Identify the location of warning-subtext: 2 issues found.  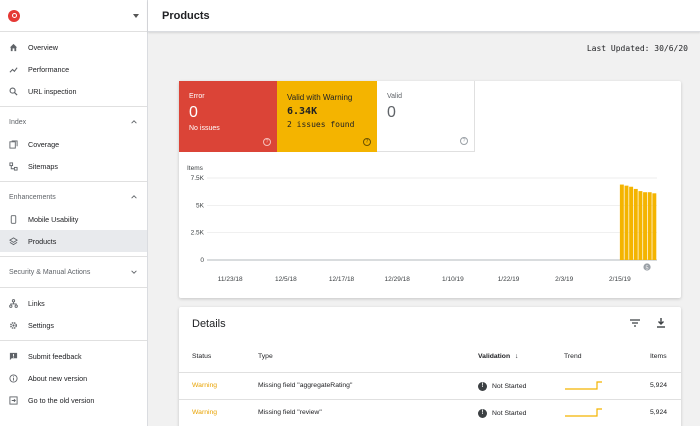
(321, 124).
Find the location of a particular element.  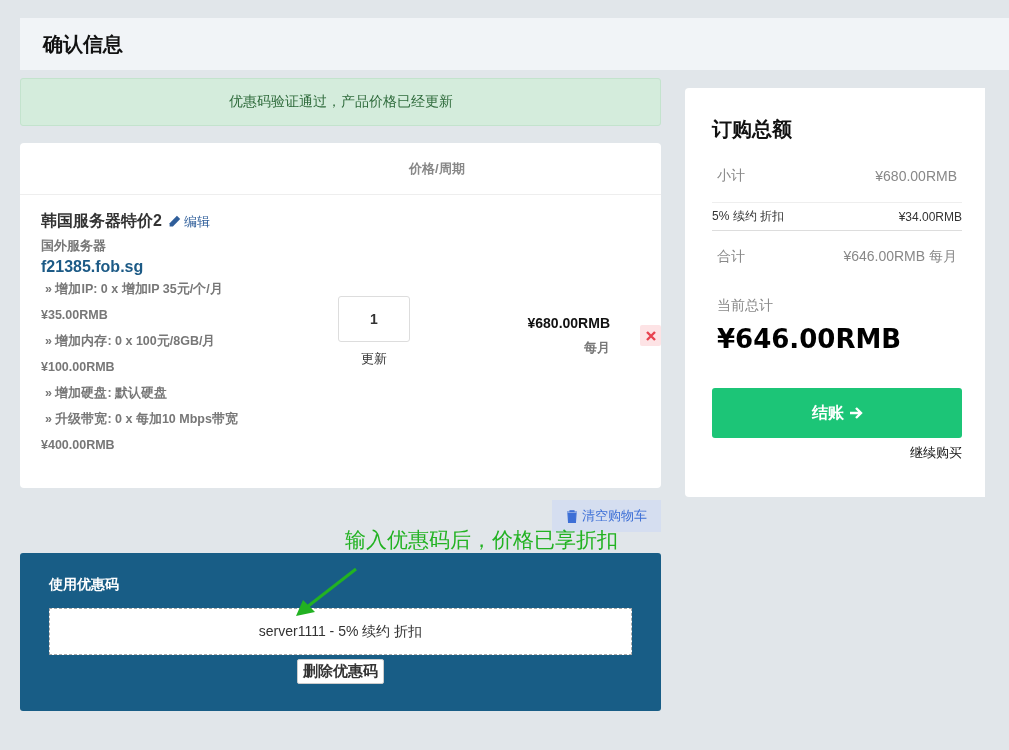

summary-label: 小计 is located at coordinates (731, 176).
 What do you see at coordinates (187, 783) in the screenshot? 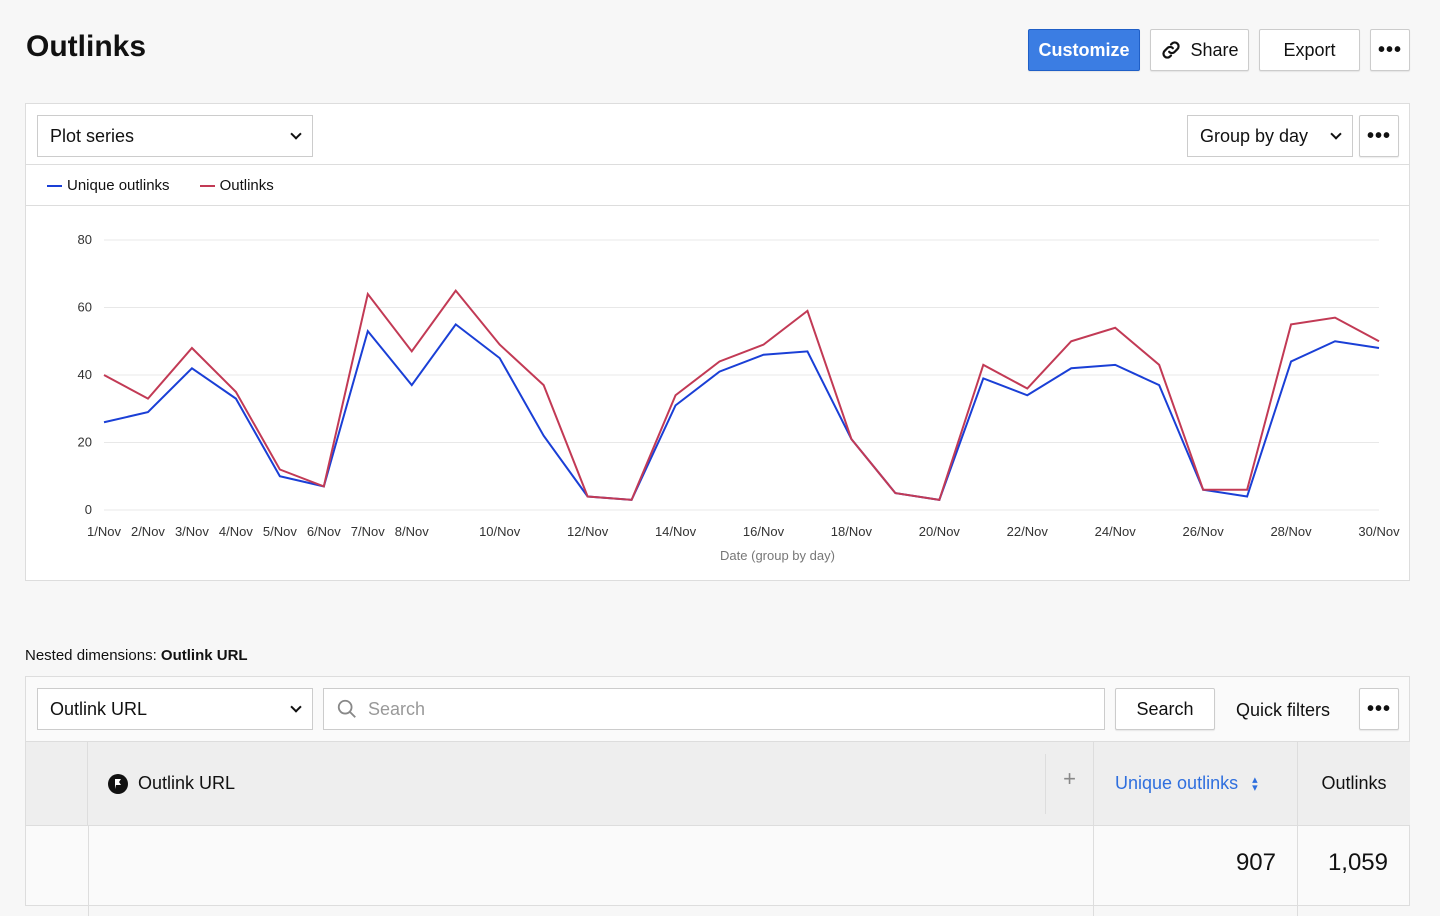
I see `column-label: Outlink URL` at bounding box center [187, 783].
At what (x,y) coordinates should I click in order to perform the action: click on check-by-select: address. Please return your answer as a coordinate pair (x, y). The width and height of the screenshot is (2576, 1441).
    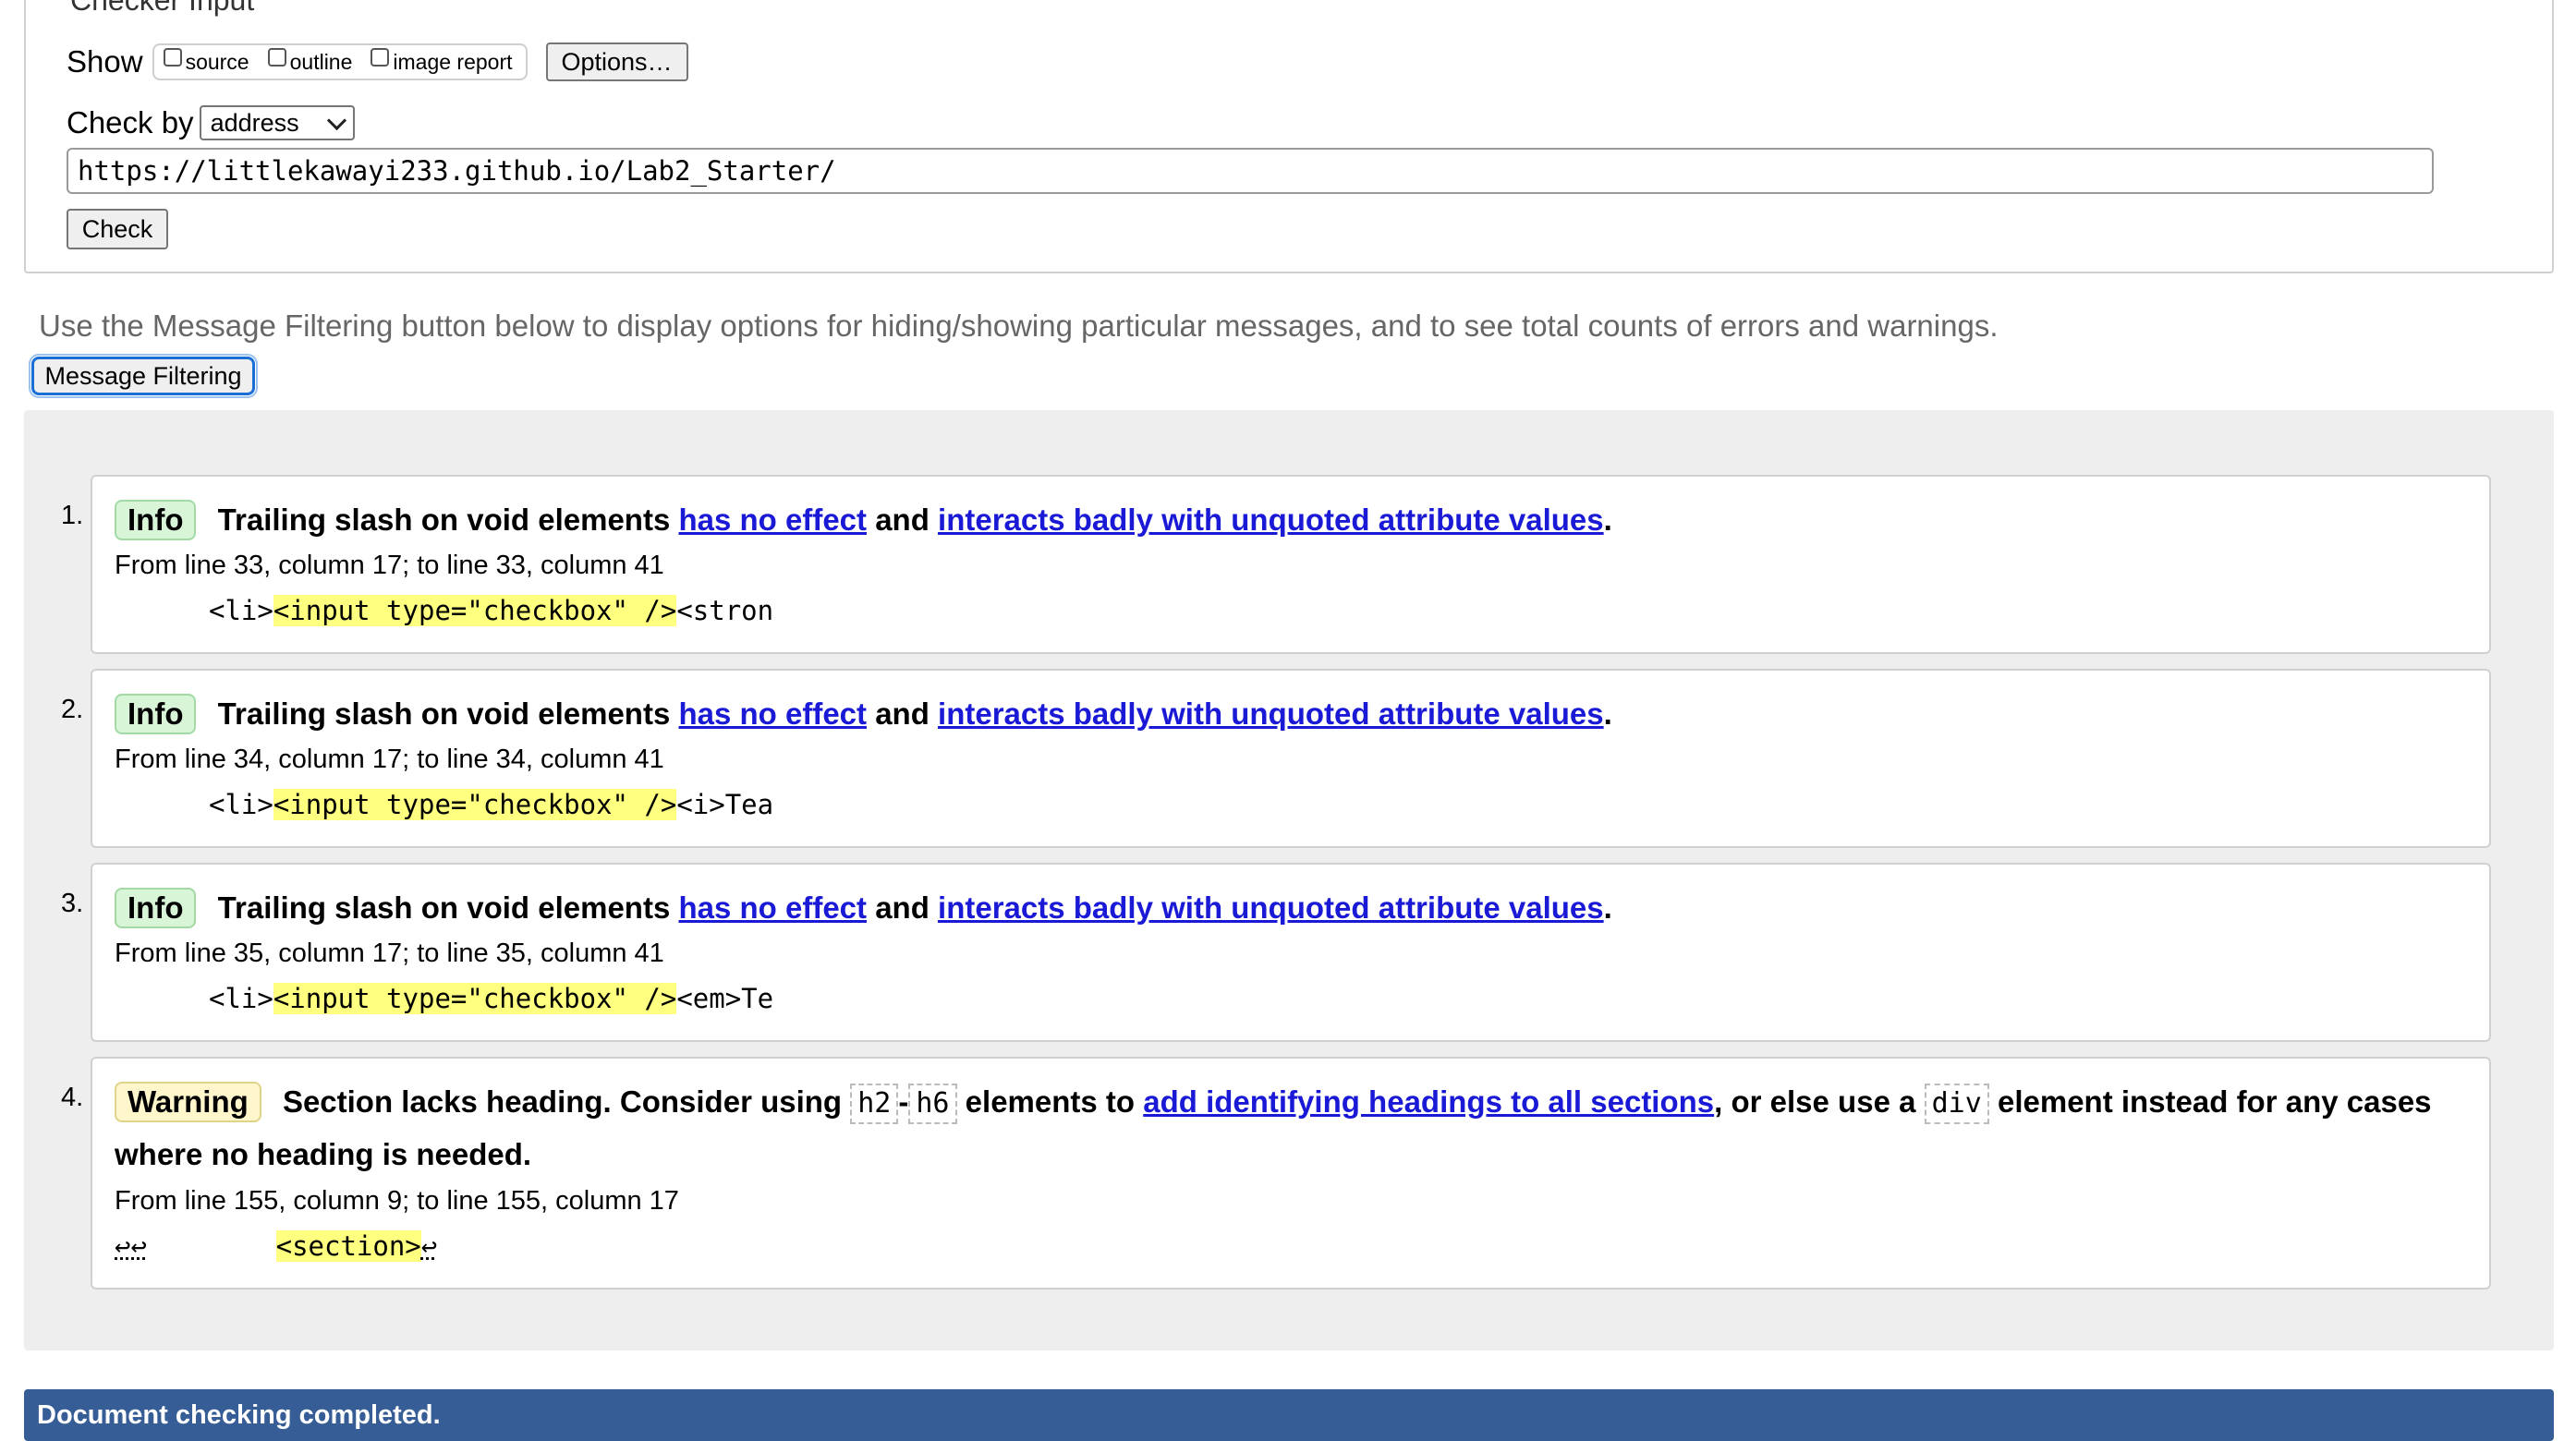
    Looking at the image, I should click on (277, 122).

-=-=-

Update the listing above by changing every "screenshot" to "screen capture" and keeping everything else the same. Leave the pictures out of your answer.

→ **Answer**
Identify the location of warning-subtext: 2 issues found.  
(321, 124).
Find the location of a particular element.  

summary-label: 小计 is located at coordinates (731, 176).
 What do you see at coordinates (187, 783) in the screen capture? 
I see `column-label: Outlink URL` at bounding box center [187, 783].
At what (x,y) coordinates should I click in order to perform the action: click on check-by-select: address. Please return your answer as a coordinate pair (x, y). The width and height of the screen capture is (2576, 1441).
    Looking at the image, I should click on (277, 122).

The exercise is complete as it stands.